Explanation for choosing alpha, power and minimum effect size

1)Alpha=

The alpha level, set at 0.05, determines the threshold for significance in hypothesis testing. In this manufacturing dataset, an alpha level of 0.05 means that there’s a 5% chance of incorrectly concluding that there’s a difference in productivity between groups (such as sewing and finishing departments) when there isn’t one

2)Power=

The power level, set at 0.80, indicates the probability of correctly detecting a true difference in productivity between groups if one exists. In other words, it represents the ability of the study to identify meaningful differences.
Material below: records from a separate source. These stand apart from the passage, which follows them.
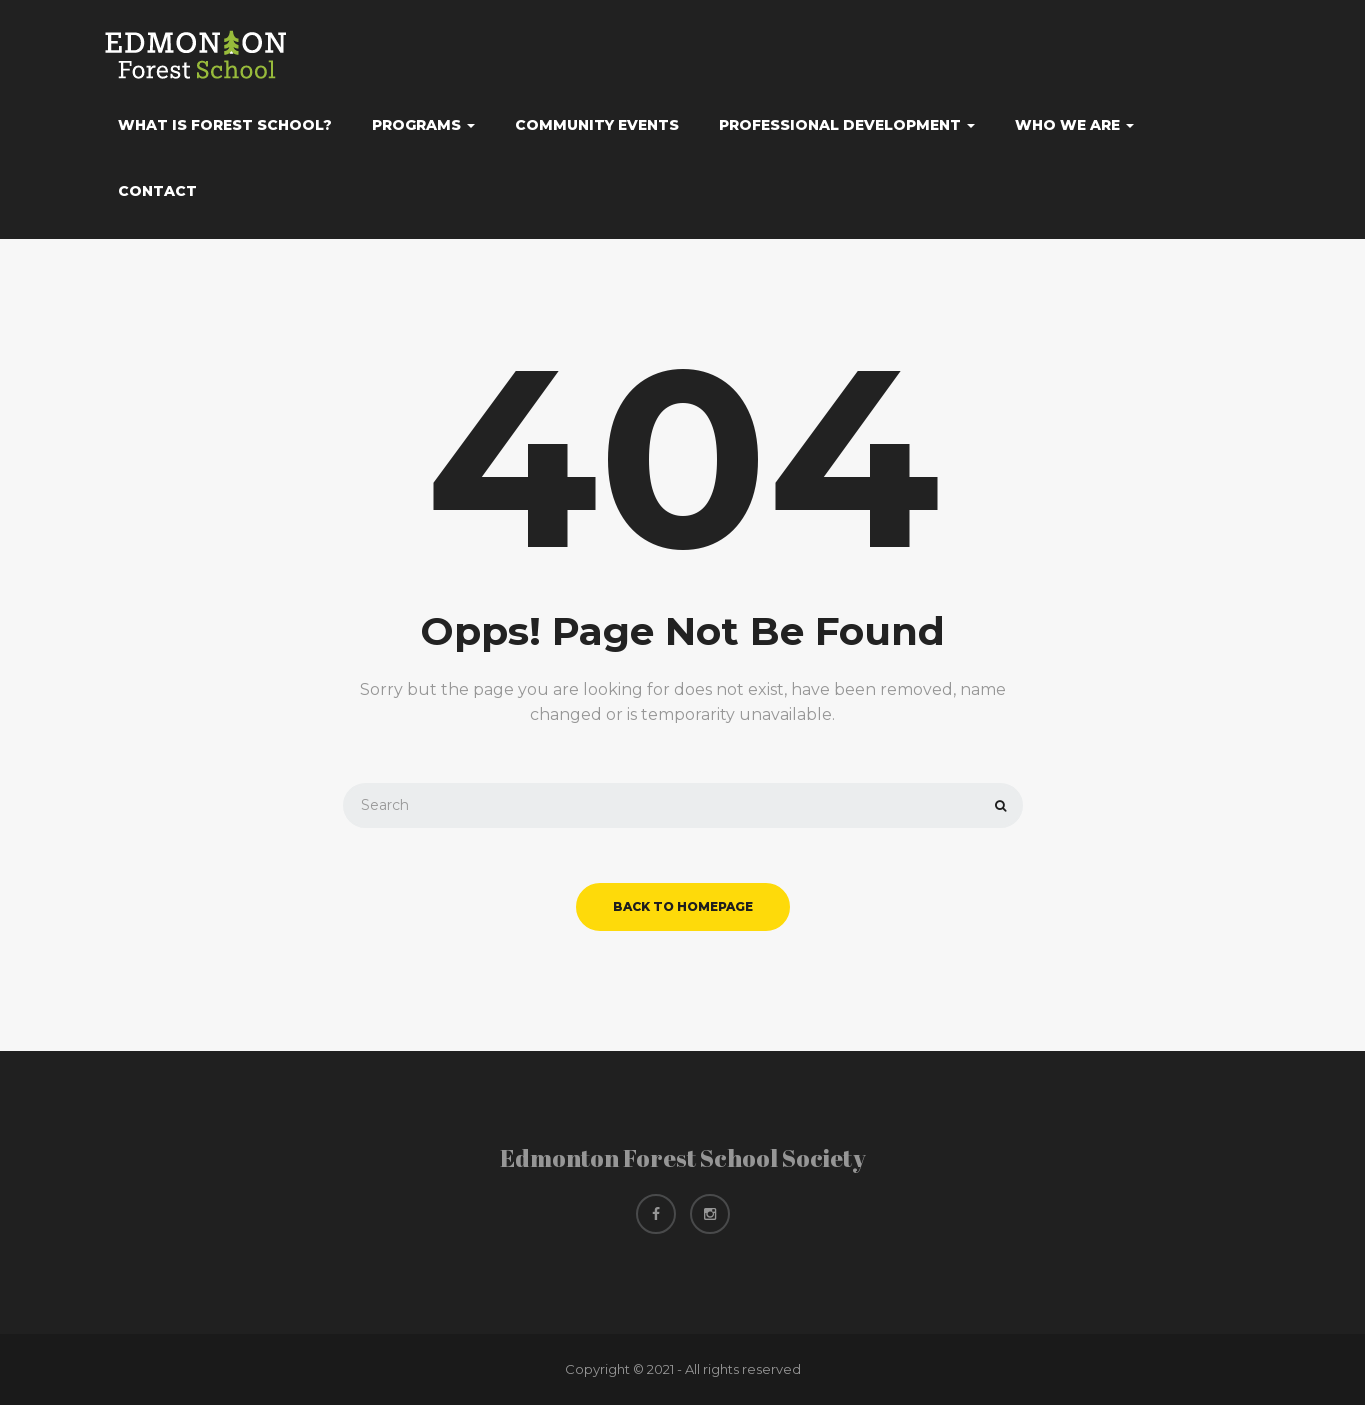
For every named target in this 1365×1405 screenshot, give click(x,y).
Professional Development (847, 125)
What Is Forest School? (225, 125)
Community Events (597, 125)
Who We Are (1074, 125)
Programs (423, 125)
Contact (157, 191)
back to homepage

With a power level of 0.80, there’s an 80% chance of correctly identifying productivity differences between groups like weekdays and weekends or sewing and finishing departments. This ensures that the study has a high likelihood of detecting relevant differences, enhancing the reliability of its findings.

3)Minimum effect size=

The minimum effect size, chosen as 0.50, represents the smallest difference in productivity that the study aims to detect. Specifically, an effect size of 0.50 indicates a moderate difference between groups.

Insights

Null hypothesis 1=

The hypothesis test examines whether there is a significant difference in productivity between the sewing and finishing departments. The test results indicate whether there is evidence to reject the null hypothesis, suggesting that there is indeed a difference in productivity between the two departments.

Null hypothesis 2=

This hypothesis test examines whether there is a significant difference in productivity between weekdays and weekends. The results provide insights into whether productivity levels vary significantly based on the day of the week.